The GTOAA is happy to announce beginning in 2019 we will be adding a concours judging class for 2004-2006 GTOs! Classes will be for: Original, Restored, and Modified. Award Standards: Gold, Silver, and Bronze. The standards will be based on a point system and be judged by authorized GTOAA Concours Judges just as our vintage GTOs.

This has been a work in progress for many years. All necessary documentation has been collected as we prepare to introduce our New Gen GTO Concours class at our 2019 GTOAA International Convention at a site yet to be determined. This announcement at this time will allow those interested in having their 04-06 GTOs entered into concours time to prepare for our inaugural new gen GTO concours addition.

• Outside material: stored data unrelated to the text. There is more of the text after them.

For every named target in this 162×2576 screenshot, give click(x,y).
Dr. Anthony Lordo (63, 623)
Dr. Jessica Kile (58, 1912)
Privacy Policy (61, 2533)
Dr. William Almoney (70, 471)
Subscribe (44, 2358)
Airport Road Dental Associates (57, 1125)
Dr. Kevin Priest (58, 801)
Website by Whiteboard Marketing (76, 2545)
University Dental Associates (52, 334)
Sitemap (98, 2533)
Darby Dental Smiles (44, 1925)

What does this mean for you, an owner of a new gen GTO? Having a Concours Gold attached to your GTO will identify your GTO among the best of the best and could add value to your car.


----------



## gogirl (Dec 22, 2004)

Thanks for recognizing the new generation GTOs!


----------



## GTO JUDGE (May 14, 2005)

gogirl said:


> Thanks for recognizing the new generation GTOs!


The GTOAA has recognized the new gen GTOs from day 1. The reason it took so long for the new gens to be accepted into conours is because there is a 15 year wait for a GTO to be eligible. The 2004 GTO is eligible in 2019. A decision was made to accept the 2005-2006 years at the same time rather than 2005 for 2020 and the 2006 for 2021. 

They're popular with the staff of the GTOAA many of us own one.


----------